I was selected as one of six young people from across the state to ask questions to the two candidates for California Superintendent of Public Instruction, Marshall Tuck and Tony Thurmond.
The event was a part of the four-day Youth Power Summit in Davis, Calif. It was beautiful to see hundreds of different young people coming together to advocate for change in their communities. I had never been in a space like that before and I was honored to represent this diverse group of activists and my hometown of Stockton.
At the Youth Power Summit, we learned that youth voices and the youth vote matter. It’s up to us to make sure politicians know what our communities need. It was important to me to ask questions about the future of education in our state because my time in school was not easy and I know our schools can do better for young people like me.
As I told the candidates that Saturday, I can’t remember my first experience with violence because I tried to block it out. At the age of 12, I experienced my first drive-by shooting. From middle school on, I was always getting into fights and getting suspended. I had trouble concentrating in class and I couldn’t relate to my teachers at all. It seemed pointless, so I would just get frustrated and leave.
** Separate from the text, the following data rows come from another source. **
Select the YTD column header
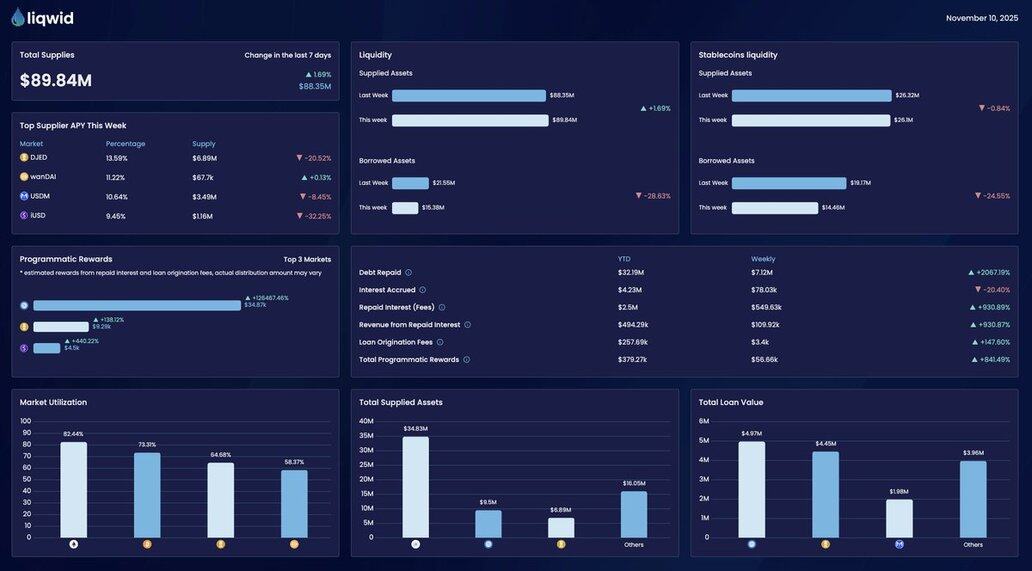The width and height of the screenshot is (1032, 571). (624, 259)
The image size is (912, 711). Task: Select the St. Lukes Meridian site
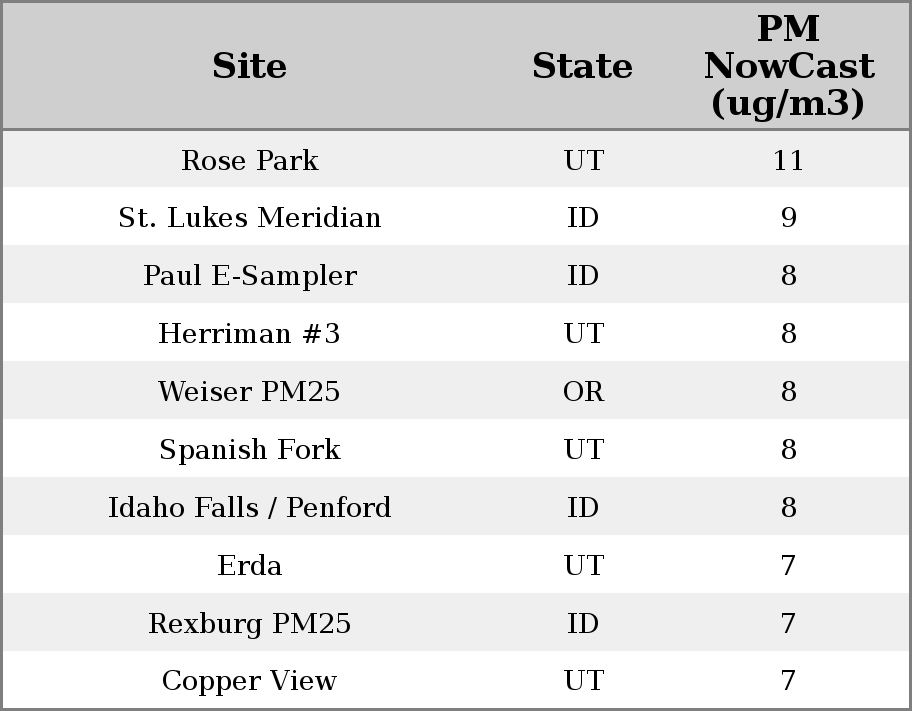pos(249,218)
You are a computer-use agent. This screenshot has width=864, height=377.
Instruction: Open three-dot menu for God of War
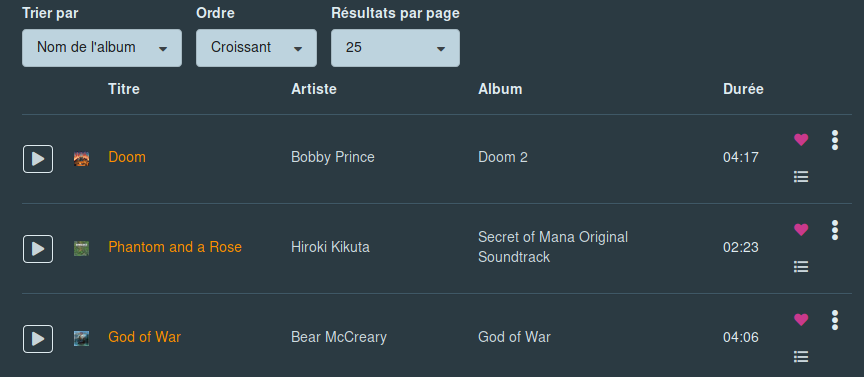835,320
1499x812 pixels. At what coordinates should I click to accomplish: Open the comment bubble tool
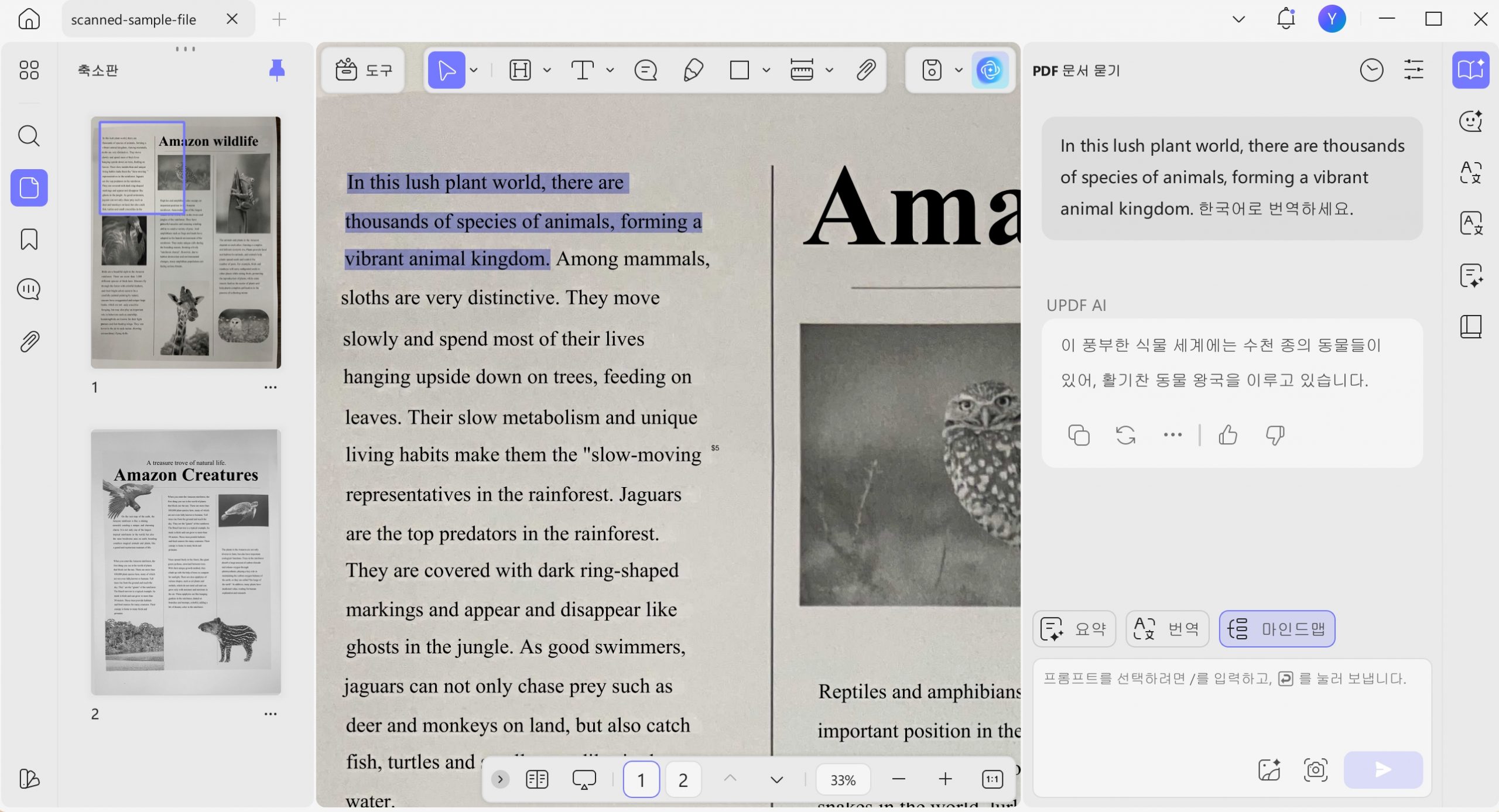coord(645,70)
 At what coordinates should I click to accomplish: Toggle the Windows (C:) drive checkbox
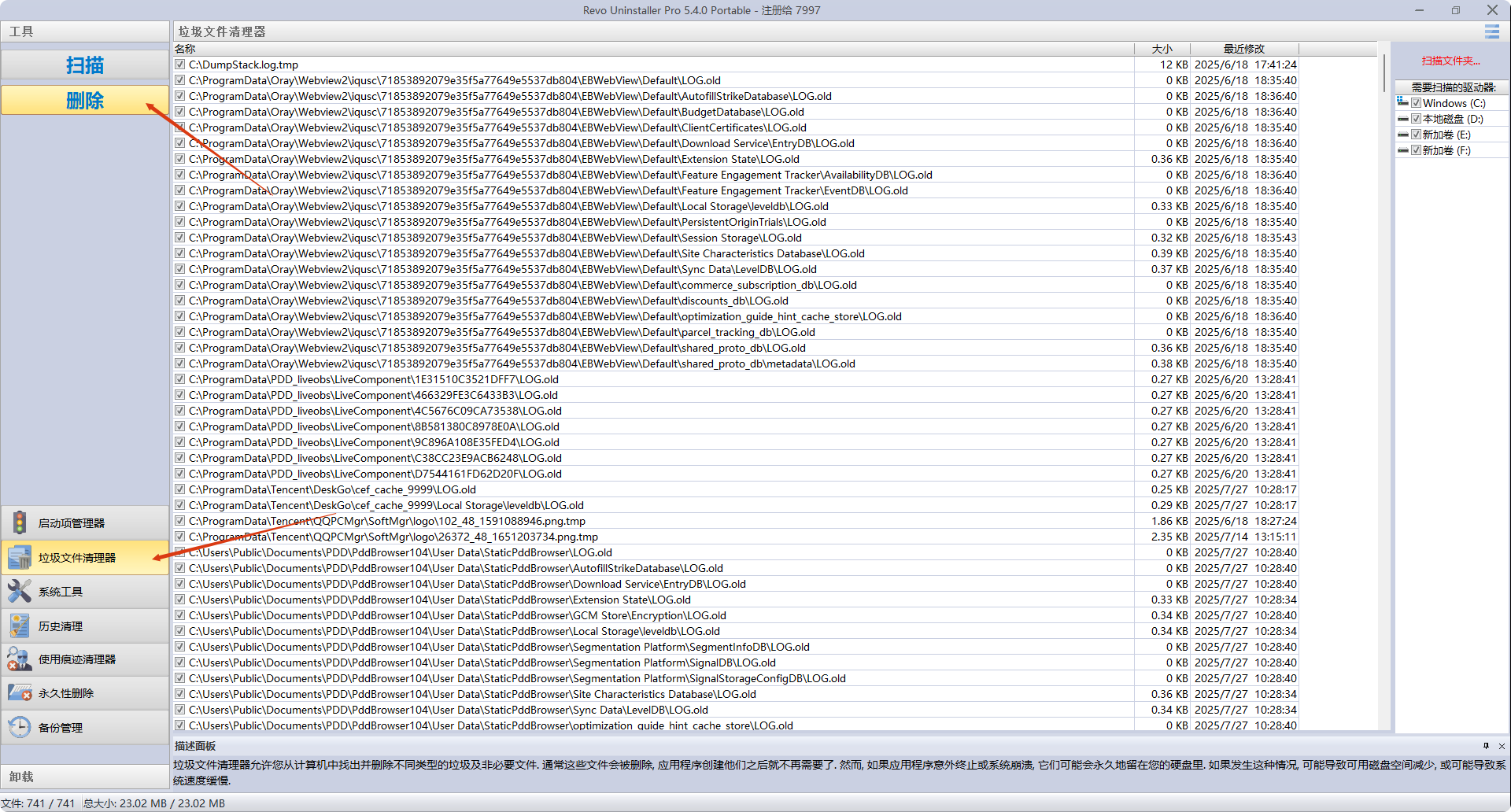pos(1416,103)
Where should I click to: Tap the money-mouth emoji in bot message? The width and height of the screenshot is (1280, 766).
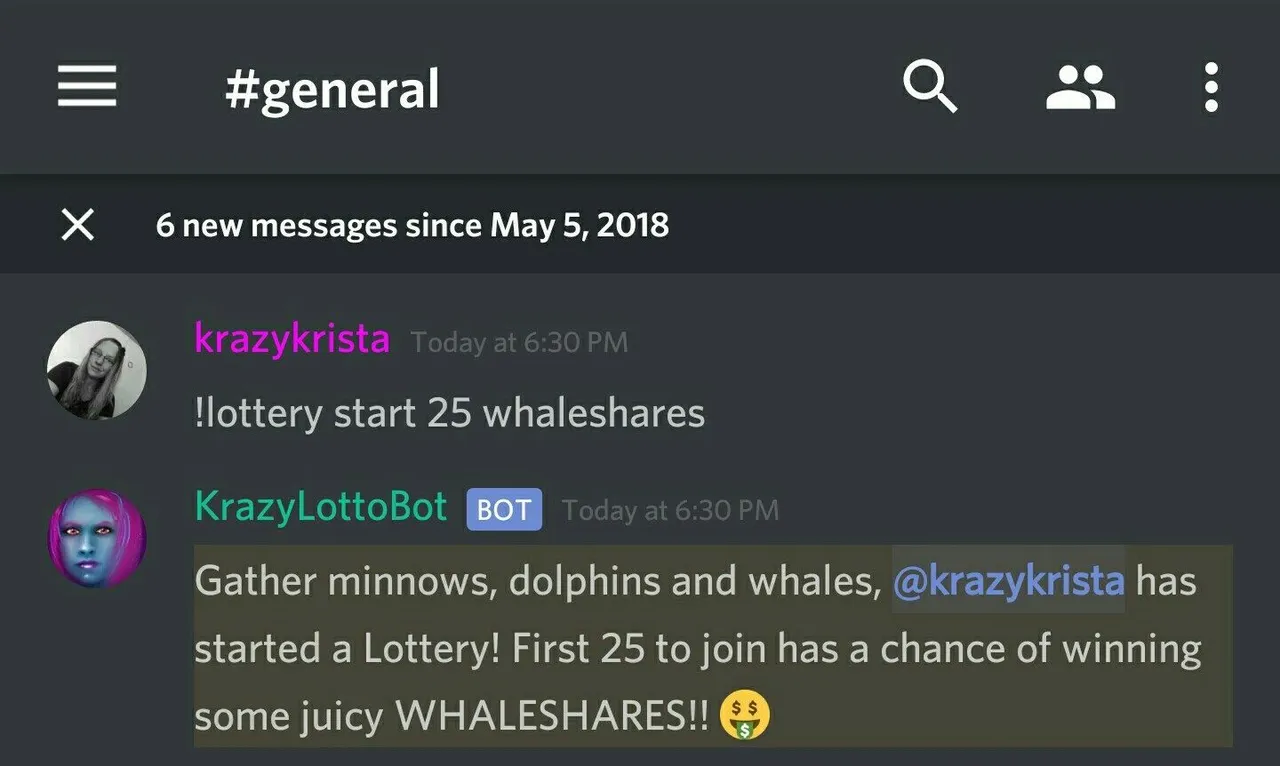pyautogui.click(x=746, y=716)
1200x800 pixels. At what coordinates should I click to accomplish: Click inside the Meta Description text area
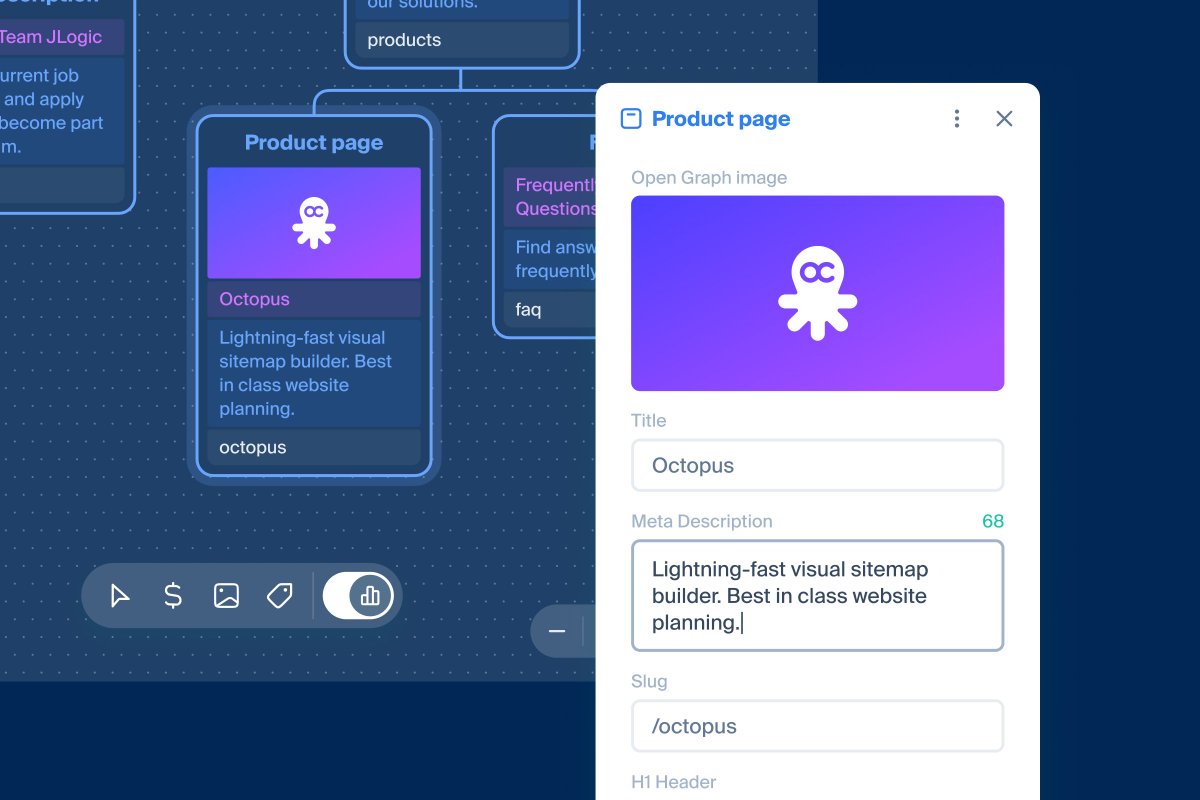click(817, 593)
There was too much conflict at home and too much violence in my community. I couldn’t keep my mind off it. At the age of 17, I got shot on two separate occasions. In my neighborhood, it was hunt or be hunted. How could I care about school when the world was so full of hate?
Every day, I continue to see how trauma impacts young men in my community like my nephews and neighbors. They’re causing trouble for a reason, but they can’t find the help they need. Why can’t we address this issue and help them focus in school?
That’s why I asked the candidates, “What is your view on healing-centered approaches to schools? How do you plan to address students’ individual and collective trauma?”
I was very glad to hear Tony Thurmond say, “I will provide more money for our schools and provide school based health resources to support our students who’ve been impacted by trauma.”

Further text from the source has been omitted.